Машке живости бы придать… Так ведь и с Сапегой – хоть бы кровинка на лице от танца. Юбку придерживает двумя пальцами, по правилам, указательным и большим, бела, спокойна, урок исполняет. А младшая – вон она, носится вокруг ёлки с Сашкой, мотает его, как котёнка, мушку налепила над губами, кокетка. Куклы заброшены. Её бы сватать, да очередь Машкина, Александре ждать. Худо вышло с поляком…

Угомонились, царевичу танцы наскучили.

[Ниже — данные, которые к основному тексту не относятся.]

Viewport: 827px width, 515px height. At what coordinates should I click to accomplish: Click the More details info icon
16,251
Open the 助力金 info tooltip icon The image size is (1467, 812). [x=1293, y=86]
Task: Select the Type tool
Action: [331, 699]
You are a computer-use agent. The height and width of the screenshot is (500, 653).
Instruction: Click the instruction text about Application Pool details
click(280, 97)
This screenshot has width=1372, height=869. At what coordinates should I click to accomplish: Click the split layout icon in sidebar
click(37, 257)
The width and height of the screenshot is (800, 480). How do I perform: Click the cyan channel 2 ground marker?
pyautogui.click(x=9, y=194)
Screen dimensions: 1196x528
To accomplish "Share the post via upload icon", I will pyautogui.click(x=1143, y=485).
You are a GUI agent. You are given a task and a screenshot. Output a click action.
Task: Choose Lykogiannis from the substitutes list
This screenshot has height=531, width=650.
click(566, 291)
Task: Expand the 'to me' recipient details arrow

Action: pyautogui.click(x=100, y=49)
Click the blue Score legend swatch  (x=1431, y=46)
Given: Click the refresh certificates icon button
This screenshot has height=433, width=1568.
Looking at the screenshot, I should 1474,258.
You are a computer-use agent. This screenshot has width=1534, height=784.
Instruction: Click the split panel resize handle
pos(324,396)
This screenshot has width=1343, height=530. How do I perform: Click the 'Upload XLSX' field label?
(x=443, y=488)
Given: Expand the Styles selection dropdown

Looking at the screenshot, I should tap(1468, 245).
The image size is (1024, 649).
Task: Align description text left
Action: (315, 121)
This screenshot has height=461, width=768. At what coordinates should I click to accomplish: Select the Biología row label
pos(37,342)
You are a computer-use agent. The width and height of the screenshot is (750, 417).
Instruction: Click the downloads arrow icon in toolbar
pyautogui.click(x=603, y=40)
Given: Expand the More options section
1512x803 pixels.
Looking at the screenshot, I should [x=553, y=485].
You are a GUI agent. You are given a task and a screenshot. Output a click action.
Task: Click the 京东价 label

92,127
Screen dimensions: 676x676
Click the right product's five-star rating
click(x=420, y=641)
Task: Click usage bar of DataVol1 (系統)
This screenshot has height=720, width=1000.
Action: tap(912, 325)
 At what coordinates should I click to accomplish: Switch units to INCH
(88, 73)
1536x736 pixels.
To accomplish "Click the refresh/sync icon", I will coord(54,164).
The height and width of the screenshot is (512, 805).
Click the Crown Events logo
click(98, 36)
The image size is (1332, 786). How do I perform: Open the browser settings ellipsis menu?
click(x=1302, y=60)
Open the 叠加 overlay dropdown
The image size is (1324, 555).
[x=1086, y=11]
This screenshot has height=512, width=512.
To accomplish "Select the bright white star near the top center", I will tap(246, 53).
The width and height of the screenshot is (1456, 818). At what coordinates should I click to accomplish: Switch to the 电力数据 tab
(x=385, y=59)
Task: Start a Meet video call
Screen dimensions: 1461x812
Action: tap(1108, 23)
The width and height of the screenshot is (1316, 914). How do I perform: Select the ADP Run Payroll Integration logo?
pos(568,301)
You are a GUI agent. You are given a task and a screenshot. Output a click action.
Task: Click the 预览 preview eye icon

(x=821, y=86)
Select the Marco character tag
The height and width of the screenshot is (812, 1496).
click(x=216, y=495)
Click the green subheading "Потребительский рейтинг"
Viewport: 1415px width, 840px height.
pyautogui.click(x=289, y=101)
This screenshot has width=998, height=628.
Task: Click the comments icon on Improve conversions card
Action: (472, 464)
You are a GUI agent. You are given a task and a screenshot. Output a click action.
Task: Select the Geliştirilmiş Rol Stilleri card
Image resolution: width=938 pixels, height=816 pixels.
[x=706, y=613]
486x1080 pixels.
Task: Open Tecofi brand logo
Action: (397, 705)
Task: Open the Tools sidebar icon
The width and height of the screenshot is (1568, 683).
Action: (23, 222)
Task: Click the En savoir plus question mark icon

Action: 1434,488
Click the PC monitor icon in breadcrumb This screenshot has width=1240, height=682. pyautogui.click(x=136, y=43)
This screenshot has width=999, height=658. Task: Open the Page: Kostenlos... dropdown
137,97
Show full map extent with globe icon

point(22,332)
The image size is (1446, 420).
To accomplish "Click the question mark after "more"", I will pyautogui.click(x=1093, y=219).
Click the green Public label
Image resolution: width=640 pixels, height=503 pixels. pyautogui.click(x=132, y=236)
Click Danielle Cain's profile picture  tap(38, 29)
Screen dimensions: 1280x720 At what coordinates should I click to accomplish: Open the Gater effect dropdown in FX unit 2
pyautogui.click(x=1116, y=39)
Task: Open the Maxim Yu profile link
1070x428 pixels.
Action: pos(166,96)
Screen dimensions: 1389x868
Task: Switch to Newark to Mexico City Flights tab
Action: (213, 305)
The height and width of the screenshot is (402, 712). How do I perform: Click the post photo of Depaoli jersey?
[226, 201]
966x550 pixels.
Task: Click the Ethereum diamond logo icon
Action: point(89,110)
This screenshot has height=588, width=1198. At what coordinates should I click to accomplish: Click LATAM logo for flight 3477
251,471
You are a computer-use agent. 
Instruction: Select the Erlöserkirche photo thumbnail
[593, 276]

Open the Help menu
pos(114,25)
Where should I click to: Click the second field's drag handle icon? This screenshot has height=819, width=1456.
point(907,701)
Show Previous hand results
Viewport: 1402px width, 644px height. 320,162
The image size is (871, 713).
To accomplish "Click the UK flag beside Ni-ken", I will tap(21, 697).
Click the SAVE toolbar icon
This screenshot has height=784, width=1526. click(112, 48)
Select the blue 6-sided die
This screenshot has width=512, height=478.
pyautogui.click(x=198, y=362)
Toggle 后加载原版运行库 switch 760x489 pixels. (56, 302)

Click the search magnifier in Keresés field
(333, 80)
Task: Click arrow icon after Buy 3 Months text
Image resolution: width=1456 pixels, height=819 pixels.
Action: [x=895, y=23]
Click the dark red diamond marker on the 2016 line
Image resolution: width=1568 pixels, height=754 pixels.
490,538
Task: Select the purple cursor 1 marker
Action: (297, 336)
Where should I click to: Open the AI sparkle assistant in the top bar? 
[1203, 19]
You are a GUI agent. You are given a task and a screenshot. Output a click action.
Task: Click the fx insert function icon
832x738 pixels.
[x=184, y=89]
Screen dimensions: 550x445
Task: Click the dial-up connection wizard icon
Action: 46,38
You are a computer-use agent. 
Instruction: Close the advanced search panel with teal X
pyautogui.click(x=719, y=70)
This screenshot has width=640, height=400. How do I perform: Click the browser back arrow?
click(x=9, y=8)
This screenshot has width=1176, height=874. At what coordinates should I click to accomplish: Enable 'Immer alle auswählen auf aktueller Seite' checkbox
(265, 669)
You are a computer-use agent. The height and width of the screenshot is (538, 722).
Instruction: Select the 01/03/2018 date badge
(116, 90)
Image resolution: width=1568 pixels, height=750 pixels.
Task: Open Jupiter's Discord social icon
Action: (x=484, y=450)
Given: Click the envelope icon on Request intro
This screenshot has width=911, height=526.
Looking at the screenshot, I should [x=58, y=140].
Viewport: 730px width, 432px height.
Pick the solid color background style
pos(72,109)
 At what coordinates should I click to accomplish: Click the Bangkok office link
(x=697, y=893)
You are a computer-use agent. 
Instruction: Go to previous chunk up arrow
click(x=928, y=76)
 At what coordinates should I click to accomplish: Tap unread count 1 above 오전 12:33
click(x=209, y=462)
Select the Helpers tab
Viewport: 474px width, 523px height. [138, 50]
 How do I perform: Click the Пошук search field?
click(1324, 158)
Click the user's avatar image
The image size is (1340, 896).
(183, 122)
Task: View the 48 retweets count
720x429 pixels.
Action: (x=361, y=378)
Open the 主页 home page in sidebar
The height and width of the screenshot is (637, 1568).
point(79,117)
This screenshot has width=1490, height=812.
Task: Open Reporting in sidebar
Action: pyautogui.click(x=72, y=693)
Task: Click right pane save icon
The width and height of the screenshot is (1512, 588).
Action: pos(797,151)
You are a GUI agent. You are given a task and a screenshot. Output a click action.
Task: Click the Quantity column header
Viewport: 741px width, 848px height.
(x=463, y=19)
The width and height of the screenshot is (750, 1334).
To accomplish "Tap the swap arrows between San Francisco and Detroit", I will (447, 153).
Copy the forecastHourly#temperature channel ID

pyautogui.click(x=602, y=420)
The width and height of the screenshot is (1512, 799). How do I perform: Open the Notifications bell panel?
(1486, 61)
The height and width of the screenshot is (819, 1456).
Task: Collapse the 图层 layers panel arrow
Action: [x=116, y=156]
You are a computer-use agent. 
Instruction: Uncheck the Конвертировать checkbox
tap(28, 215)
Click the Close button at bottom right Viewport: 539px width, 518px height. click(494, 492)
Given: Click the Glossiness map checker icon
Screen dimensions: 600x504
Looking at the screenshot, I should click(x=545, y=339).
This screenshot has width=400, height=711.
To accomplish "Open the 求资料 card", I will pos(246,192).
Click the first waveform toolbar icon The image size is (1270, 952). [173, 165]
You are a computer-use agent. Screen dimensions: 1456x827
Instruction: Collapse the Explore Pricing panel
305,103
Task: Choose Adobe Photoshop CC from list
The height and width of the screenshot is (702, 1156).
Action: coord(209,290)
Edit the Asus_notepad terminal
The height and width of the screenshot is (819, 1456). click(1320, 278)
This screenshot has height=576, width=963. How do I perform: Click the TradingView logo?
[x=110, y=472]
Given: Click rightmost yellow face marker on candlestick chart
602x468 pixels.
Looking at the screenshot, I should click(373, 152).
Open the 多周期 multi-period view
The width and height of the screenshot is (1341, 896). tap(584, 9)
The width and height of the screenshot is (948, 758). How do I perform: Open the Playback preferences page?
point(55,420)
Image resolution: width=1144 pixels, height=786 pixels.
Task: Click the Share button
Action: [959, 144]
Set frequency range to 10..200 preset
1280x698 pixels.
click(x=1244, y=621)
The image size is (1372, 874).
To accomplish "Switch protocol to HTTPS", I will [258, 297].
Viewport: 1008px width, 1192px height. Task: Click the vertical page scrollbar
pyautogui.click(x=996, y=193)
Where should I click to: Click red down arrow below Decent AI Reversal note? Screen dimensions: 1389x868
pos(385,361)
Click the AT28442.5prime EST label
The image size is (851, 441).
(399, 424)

Пора показать покои верхние. Наталья осталась с девочками, Данилыч завладел Петрушей.

– Наше дело мужское. Пошли!

Дверь Ореховой открыл благоговейно. Свечи уже горели, лик государя сиял беспечальной молодостью. Голландия верфь, на руках мозоли… Мозоли? Что это, инфант не ведал, но, увлечённый рассказом, завидовал.

Мужское занятие – шахматы. Любимая игра царя, здесь фигуры, согретые им навечно. Некая таинственная искра теплится в недрах янтаря – дивного морского камня. Сокрытая мудрость… Неразлучный готов был всю Россию за шахматы усадить, а людей государственных понуждал к тому. Но Петруша, похоже, разочарован. Расставлял свою рать лениво, начал нетерпеливо, развернуть её не сумел и, прозевав ладью, слона, равнодушно сдался.

– Карты есть у вас?

Вопрос в самое сердце ударил. Карты… Ещё в Ореховой… Онемел Данилыч.

– Я умею, – услышал он из уст отрока. – Я с Иваном играю.

Ох, пристал Долгоруков!

– Что хорошего? Дьявол их изобрёл, ваше высочество. Ваш дед…

Гневный прочёл приговор коварной приманке для уловления душ, источнику всяческих несчастий, потом передал огорчённого инфанта Сашке. Княжич топтался за дверью. Известно – тянет похвастаться…

Убежали стремглав в гардеробную, застряли там. Одёжек разных – военных, цивильных, маскарадных – у Сашки сотня – рядятся мальчики, потрошат шкафы. То-то плезир Петрушке превратиться в драгуна, в венгерского гусара, в султанского янычара…

Прощались гости нехотя – небось всю ночь бы резвились. Данилыч проводил до саней. Лакеи несли подарки – редкие лакомства, снятые с ёлки, пудовый географический атлас, большую венецианскую куклу в дорогих шелках. Светлейший доволен. Визит западёт в сердца их высочеств, – где ещё в Петербурге подобный чертог! Зимний и сейчас, с новыми флигелями, беднее…

Взбудораженный дом затих не сразу. Задумавшись, князь отрешился от суматохи, – жена и свояченица, командуя челядью, наводили порядок.

Потомки великих мелки бывают… Кем изречена афоризма? Мелки, слабы для самодержавства, потребен перст указующий.